Le città di mare sono un pò tutte caratterizzate dai bar del porto,luoghi per lo più malfamati frequentati da una vasta congerie di sbandati,frequenti le liti,le male parole,ma poi normalmente non succede nulla in quelle lunghe notti che Viviani rievoca, con Pugliese che vede il mare come un deterrente da ogni sorta di violenza estrema.Sono atmosfere e sensazioni tipiche dei posti di mare, nel tempo non è cambiato molto,forse la differenza principale è che ai tempi di Viviani i disperati partivano, adesso arrivano….
Armando Pugliese nel suo allestimento vuole evidenziare quanto di ironico e feroce a un tempo Viviani avesse immaginato per una Napoli “nobile e plebea a un tempo”, dove il mare la fa da padrone.Come se questi uomini e donne nascessero da ogni onda che si abbatte sulla scogliera,per poi essere risucchiati ad ogni risacca.
Il mare come grande protagonista, il caffè sul porto,quella banchina da dove partono i transatlantici per le Americhe. Anzi Pugliese immagina che il caffè che non chiude mai sia su quella stessa banchina da dove partono i bastimenti. E la grande banchina diventa l’altra grande protagoista di Scalo marittimo, nuove figure la percorrono, sono mutati i personaggi tra i due atti, ma anche questi sono scolpiti a tutto tondo, immagini forti di una società in continuo evolvere.

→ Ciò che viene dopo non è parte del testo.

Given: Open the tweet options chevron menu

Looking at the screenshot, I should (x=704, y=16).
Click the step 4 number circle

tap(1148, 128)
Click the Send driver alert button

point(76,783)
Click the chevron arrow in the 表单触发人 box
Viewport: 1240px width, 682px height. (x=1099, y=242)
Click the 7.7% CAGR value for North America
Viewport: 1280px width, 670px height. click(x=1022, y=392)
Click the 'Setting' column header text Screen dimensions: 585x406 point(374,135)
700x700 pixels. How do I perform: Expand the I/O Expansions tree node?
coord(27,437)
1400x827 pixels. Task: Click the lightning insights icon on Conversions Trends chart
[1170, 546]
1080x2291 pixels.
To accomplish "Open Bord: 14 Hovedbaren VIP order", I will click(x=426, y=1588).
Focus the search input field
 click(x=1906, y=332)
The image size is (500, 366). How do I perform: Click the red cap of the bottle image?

In “Caffè di notte e giorno”sembra di immergersi nell’inferno, con questo coro di gente malfamata o piena di problemi, una sorta di girone infernale,dove nessuno sembra cercare la redenzione, se no che inferno sarebbe…..,e il trionfo finale della giustizia sembra più una speranza dell’autore….
In “Scalo marittimo” ecco un’altra congerie di disperati,su tutti in combre il transatlantico in partenza.Chi partirà e che resterà,per i primi la prospettava di un mondo nuovo,anche se non si sa se sraà migliore o peggiore….
Chi rimane può essere assimilato a un’anima nel purgatorio, ma ci sarà benaugurante un raggio di sole, e anche per chi è rimasto c’è l’illusione di trvarsi in
paradiso….
Viviani ciu fa vivere la tragedi del popolo napoletano,Napoli appare come una città impossibile a cambiare.E la forza del suo teatro è nelle tante figure che riesce a creare, non facendo però venire mai meno un’unità di fondo, che è la caratteristica del popolo napoletano.
Certo le immagini di Viviani possono oggi apparire datate, ma a pensarci bene la natura dei reati non è mai cambiata, non è importante cosa si ruba, con cosa si uccide, dati fatti avvenivano allora,avvengono oggi,anzi ai nostri tempi la violenza è ancora maggiore.
Ne è nato uno spettacolo corale,di forte impatto, portato in scena da un gruppo degno di menzione come del resto nella tradizione delle compagnie napoletane.
Forse nella ricostruzione della Napoli del caffè avremmo desiderato una maggiore cattiveria, meno di facciata, cioè se si vuol mostrare il male lo si faccia ancora con maggior chiarezza,mi viene in mente tl teatro espressionista alla Brecht. Invece notevole è il come ci viene mostrata quella umanità dolente, ma non priva nè di dignità nè di speranza che anima la banchina, e come tale non meraviglia che in una disperazione di fondo ci muova anche al riso.